GOAL OF THE EXERCISE
Reproduce every entry word for word. Drop all pictures from the copy.

::::::::::

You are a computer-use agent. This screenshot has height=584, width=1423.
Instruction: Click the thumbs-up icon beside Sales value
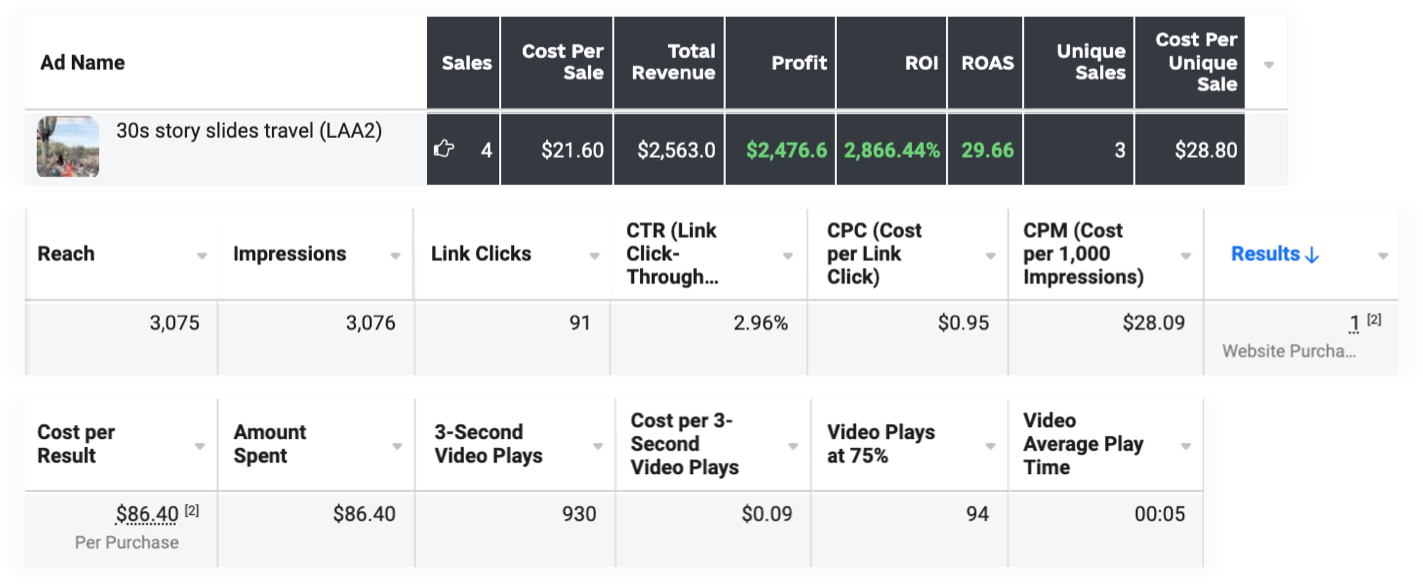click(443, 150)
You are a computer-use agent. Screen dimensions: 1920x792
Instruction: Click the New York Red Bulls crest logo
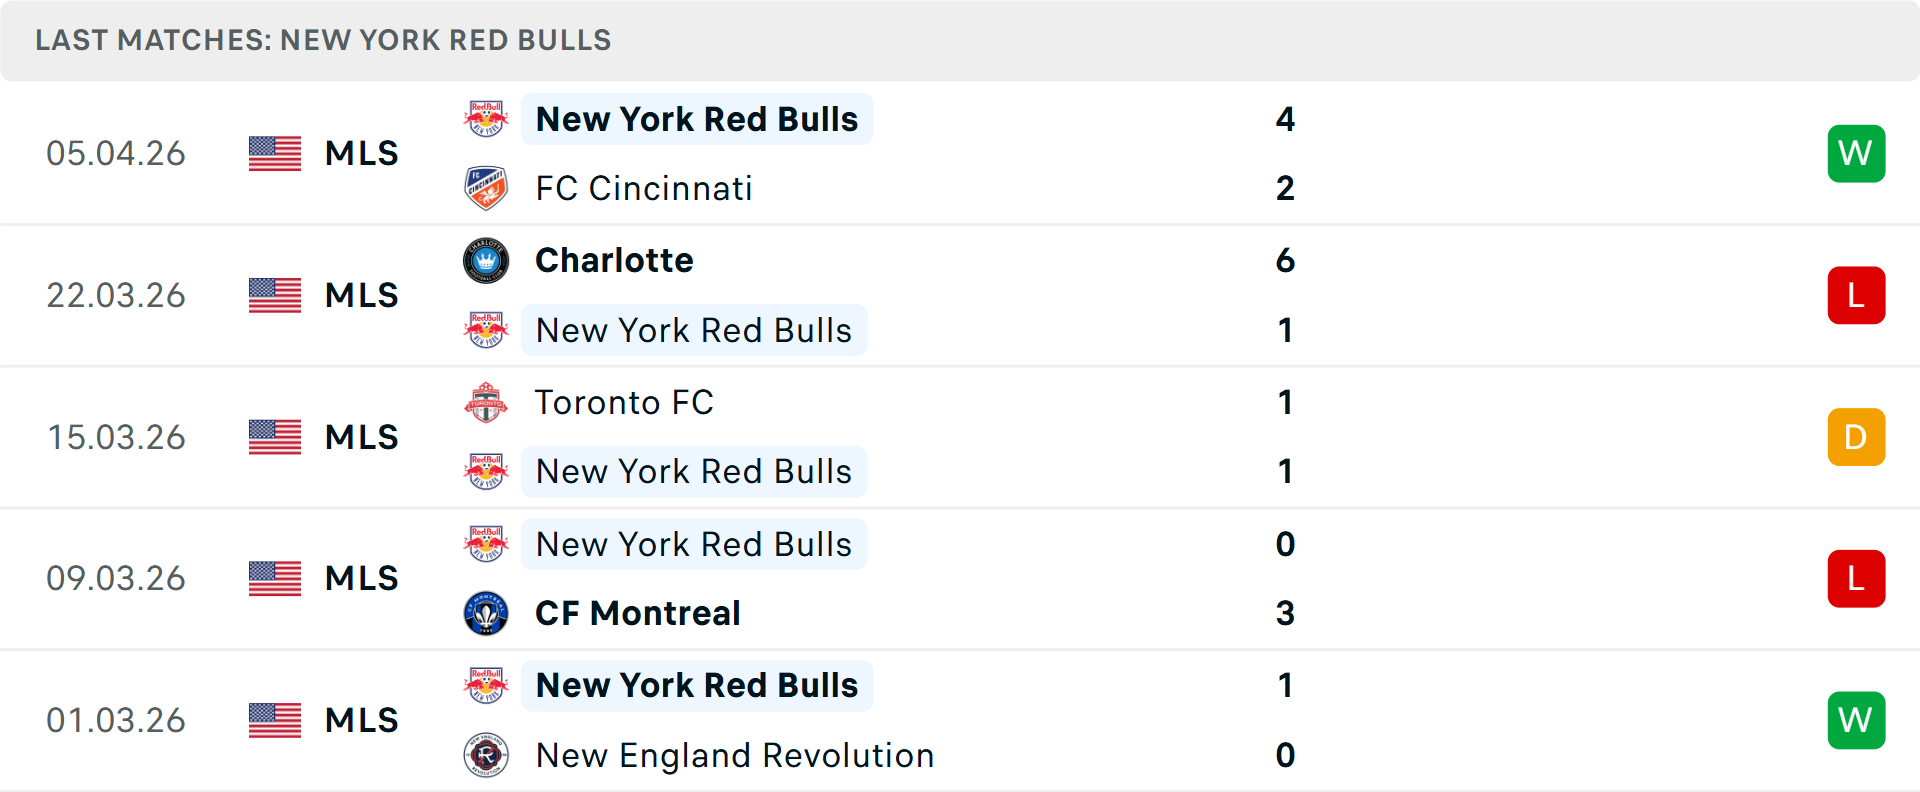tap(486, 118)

::::::::::

SOLUTION
You are a computer-use agent. This screenshot has height=584, width=1423.
Instruction: Click the thumbs-up icon beside Sales value
click(443, 150)
You are a computer-use agent. Screen dimensions: 1920x792
Instruction: Click the New York Red Bulls crest logo
tap(486, 118)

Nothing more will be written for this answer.